Roman Kreuziger (Saxo-Tinkoff)
The Czech rider enters the Vuelta insisting that his main intention is to use the race as a build-up for September's world championships in Florence. However, with the leadership of Saxo-Tinkoff up for grabs in the absence of Alberto Contador and Kreuziger coming off an impressive fifth-place finish in the Tour de France, it is difficult to see him disappearing into the background. He has stated Majka and Roche will be the two men to spearhead the team's bid for glory, but should he show the same sort of climbing form as he produced at the Tour, it could well be that duo are superseded. Kreuziger frequently out-climbed Contador in France and had to wait for his team leader on several occasions, most notably on Mont Ventoux on stage 15. The 27-year-old further proved his pedigree by winning Amstel Gold earlier this year and finishing third at the Clasica de San Sebastian.

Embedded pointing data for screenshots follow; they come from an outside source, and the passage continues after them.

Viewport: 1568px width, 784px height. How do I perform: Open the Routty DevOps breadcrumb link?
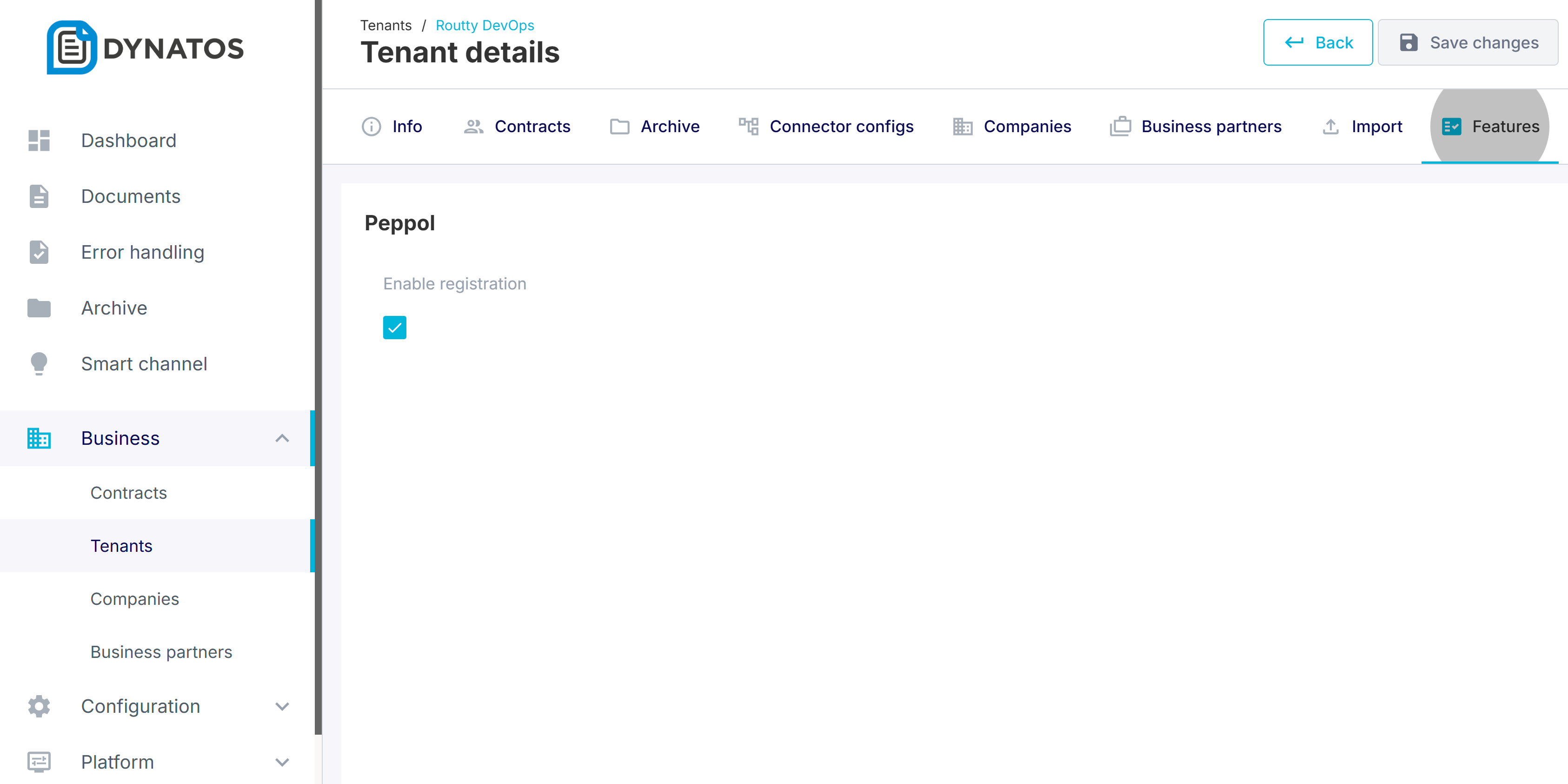[485, 25]
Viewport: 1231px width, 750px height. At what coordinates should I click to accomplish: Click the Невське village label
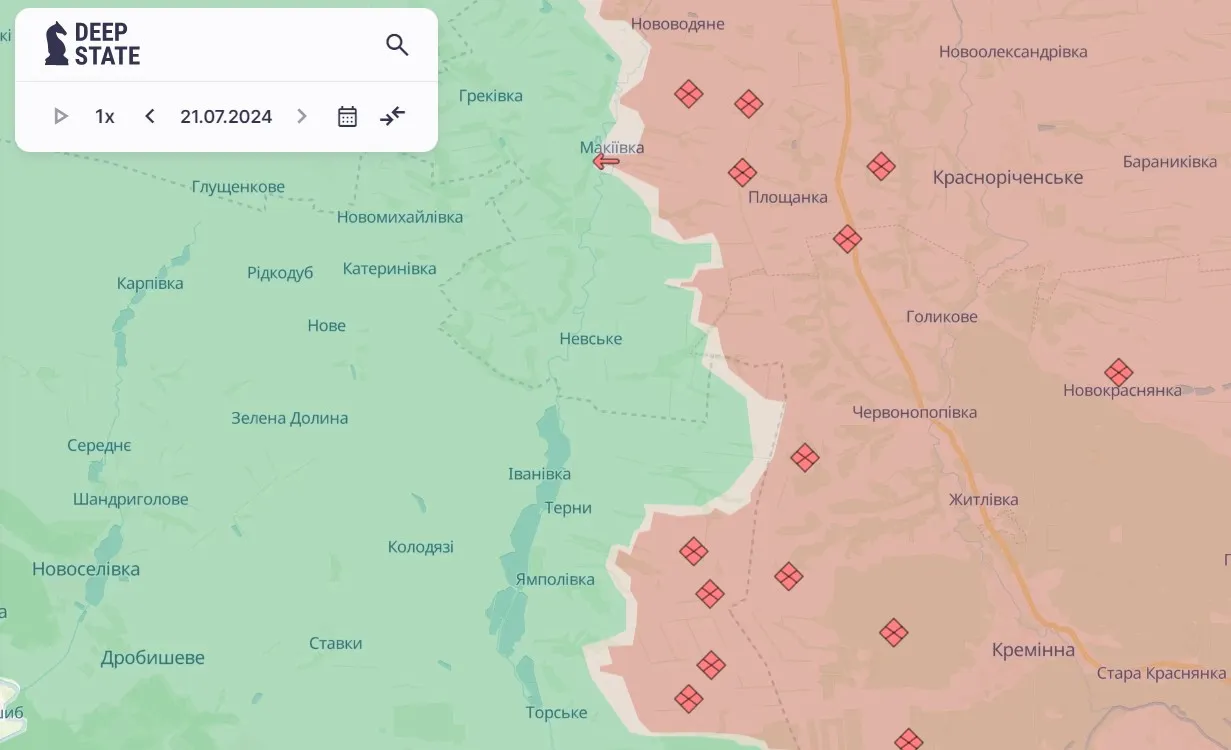[x=590, y=339]
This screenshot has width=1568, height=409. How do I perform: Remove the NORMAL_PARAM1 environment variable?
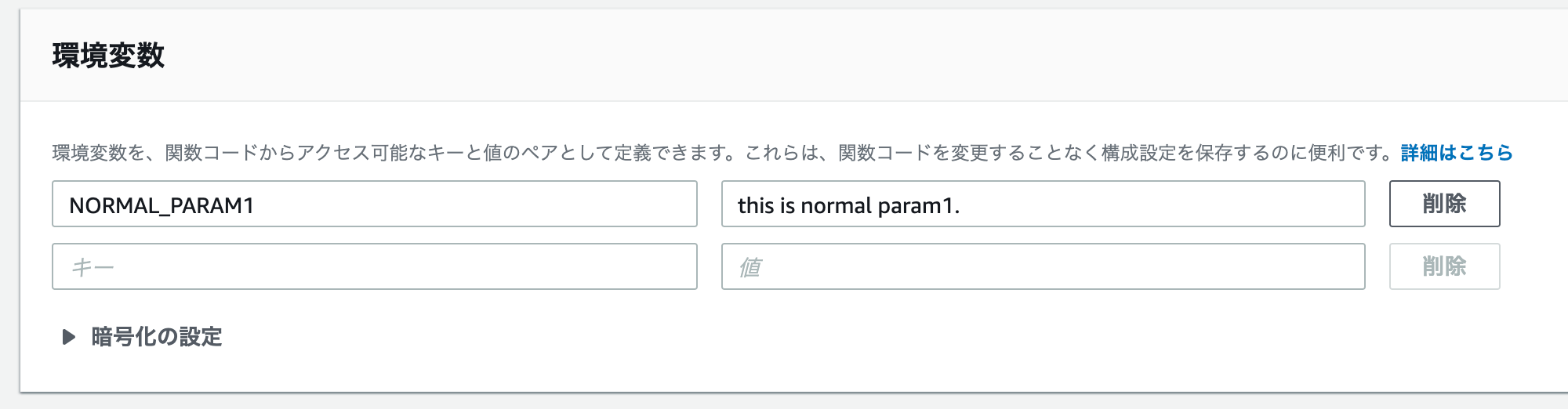click(1444, 204)

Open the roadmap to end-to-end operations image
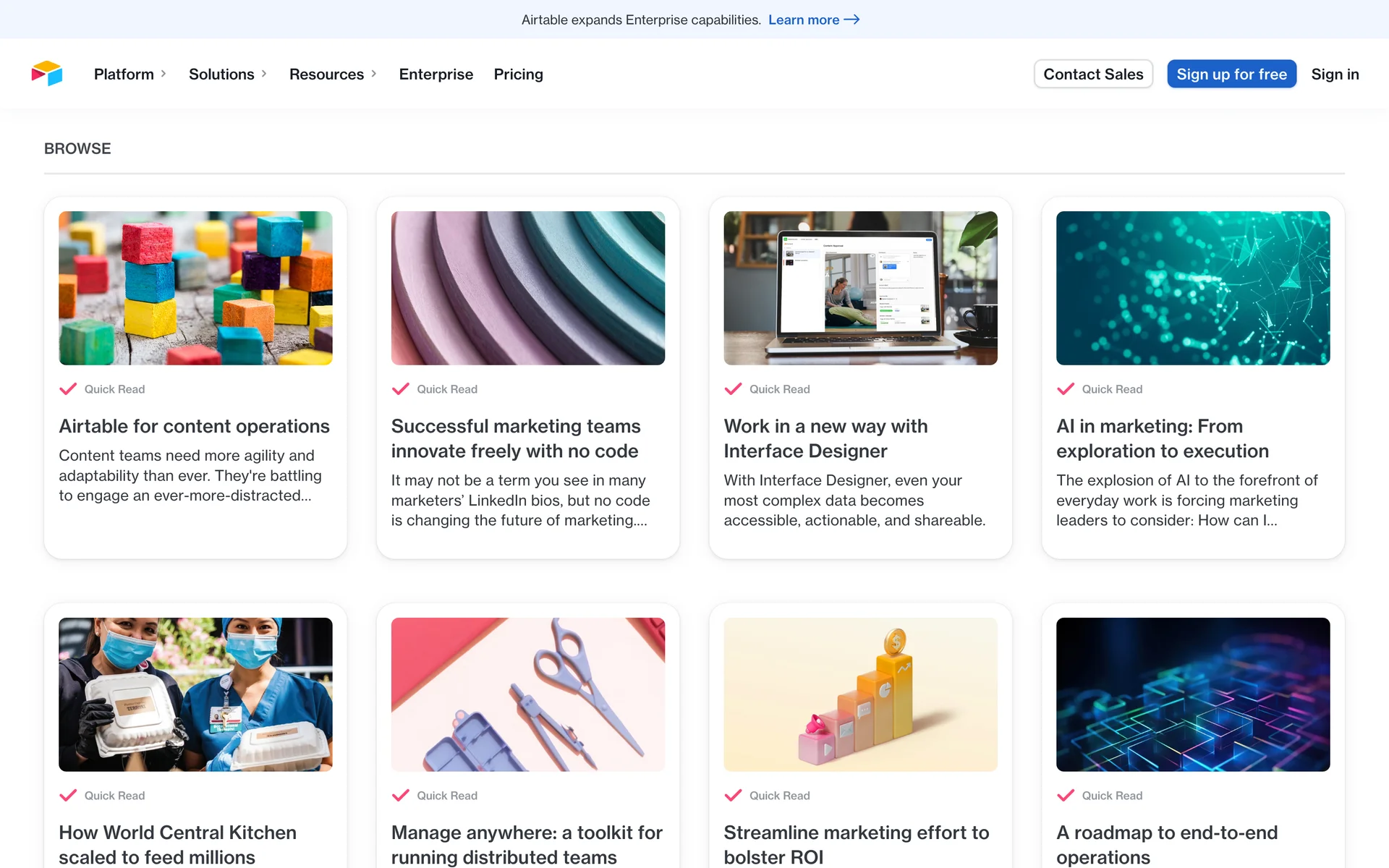pos(1192,694)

Michele Scarponi (Lampre-Merida)
The 33-year-old Italian reaffirmed his Grand Tour credentials by finishing fourth overall at this year's Giro d'Italia and, with Chris Froome and Alberto Contador absent, he will no doubt be keen to post another strong result at the Vuelta. He may not have the explosive climbing of the likes of Joaquim Rodriguez, but his time losses are generally quite low and a consistent level of performance generally stands him in good stead.
Ivan Basso (Cannondale)
It had appeared that the veteran Italian's days of being competitive at Grand Tours were long since over - and they may well be the case. However, a couple of decent performances on summit finishes in in the build-up to the Vuelta in recent weeks suggest he may yet have one last tilt at a podium in the legs. A fifth place on the climb to Madonna di Campiglio on stage one of the Tour de Pologne was the first indicator, and he followed that up by finishing third on the ascent to Lagunas de Neila at the end of the final stage of the Vuelta a Burgos, 25 seconds behind the peerless Nairo Quintana but 23 seconds ahead of Nibali. It is difficult to envisage Basso riding away from the Spaniards, Colombians and Nibali on the Vuelta's steepest summit finishes, but consistency could see him place well on the general classification.